#### [WHAT YOU HAVE TO DO]
Write out exactly the lines from the one that contains "This screenshot has width=1046, height=1018." down to the last line of the material below, keeping both ends and omitting pictures.

#### [RAW DATA]
########################################

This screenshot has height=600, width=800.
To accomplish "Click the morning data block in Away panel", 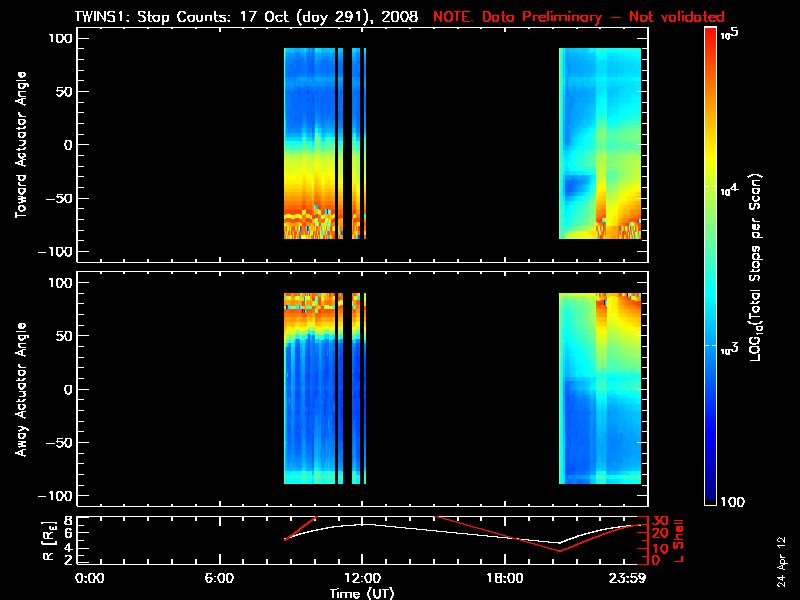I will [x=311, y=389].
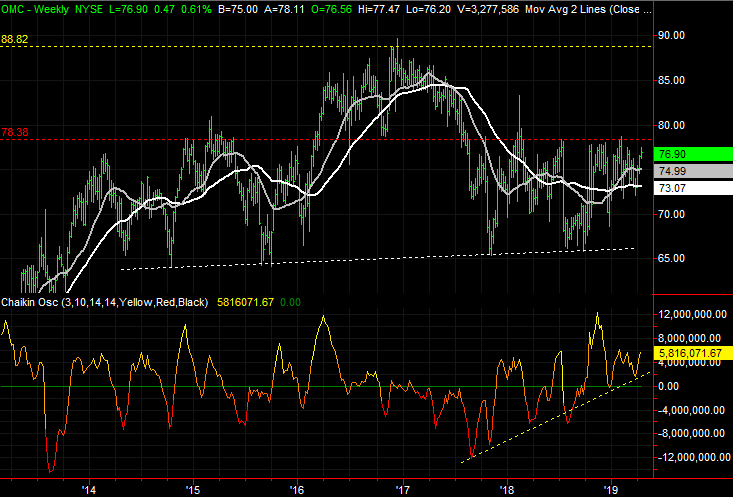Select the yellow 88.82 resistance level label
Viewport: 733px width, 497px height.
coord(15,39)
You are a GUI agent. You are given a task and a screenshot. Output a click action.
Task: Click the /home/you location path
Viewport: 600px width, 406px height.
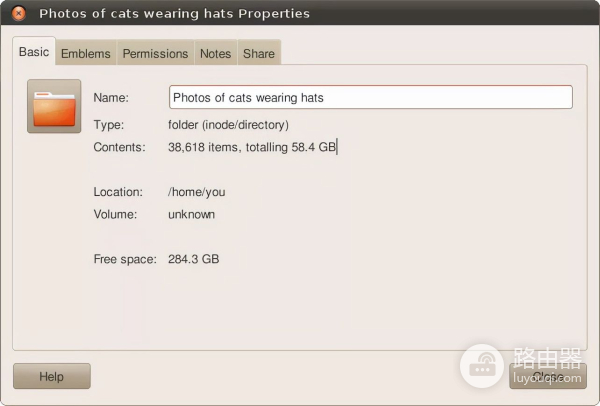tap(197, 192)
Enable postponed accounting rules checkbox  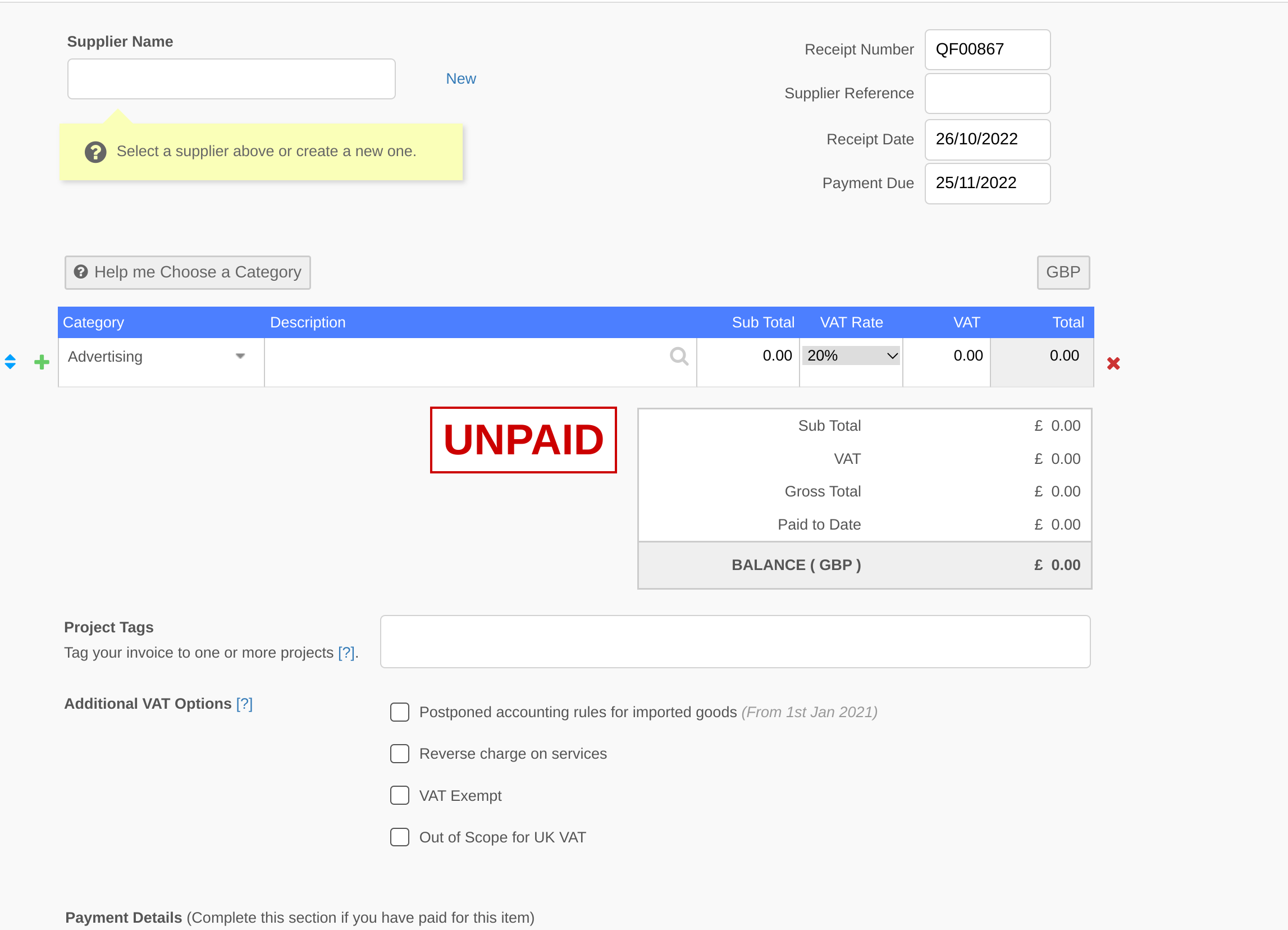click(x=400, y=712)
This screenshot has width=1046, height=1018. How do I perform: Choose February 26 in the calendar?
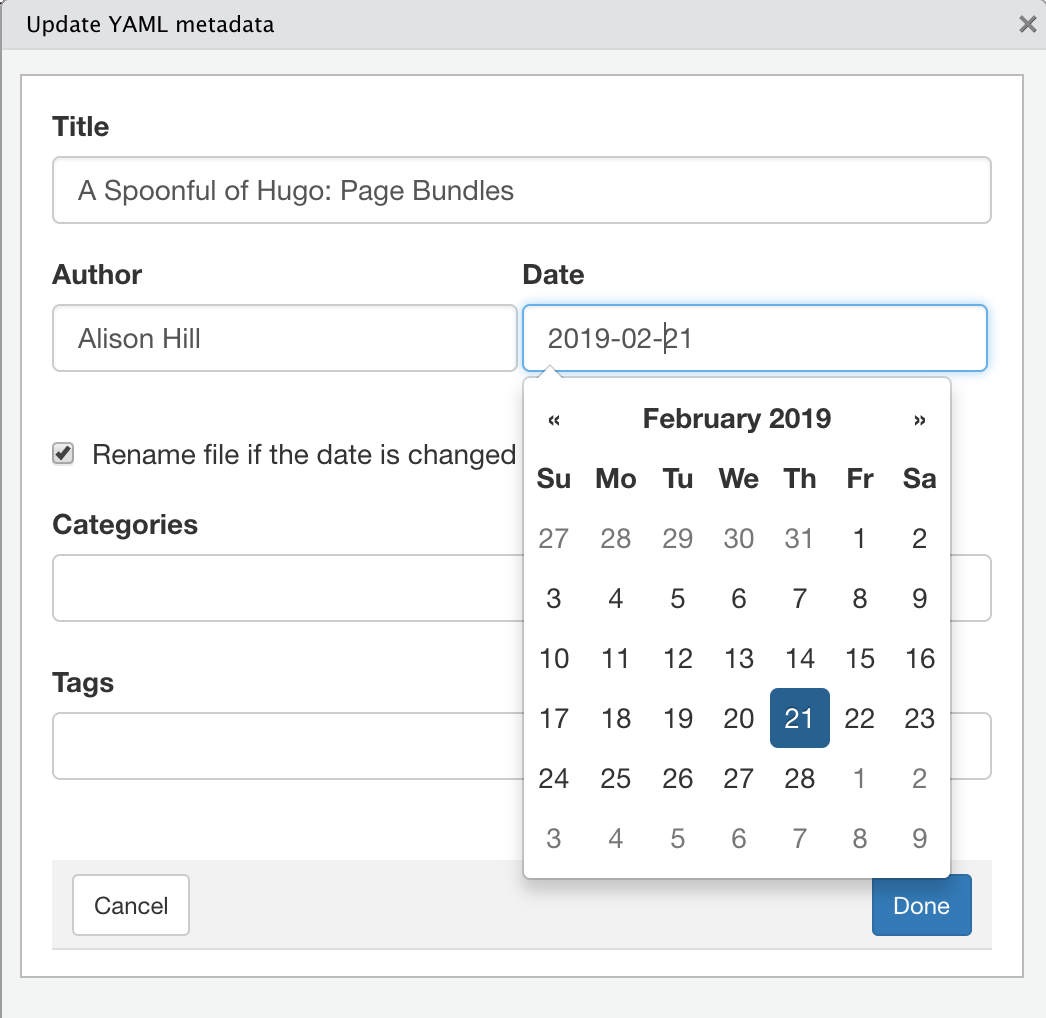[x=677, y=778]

########################################

#### [WRITTEN RESPONSE]
This screenshot has width=1046, height=1018. How do I perform: Choose February 26 in the calendar?
[x=677, y=778]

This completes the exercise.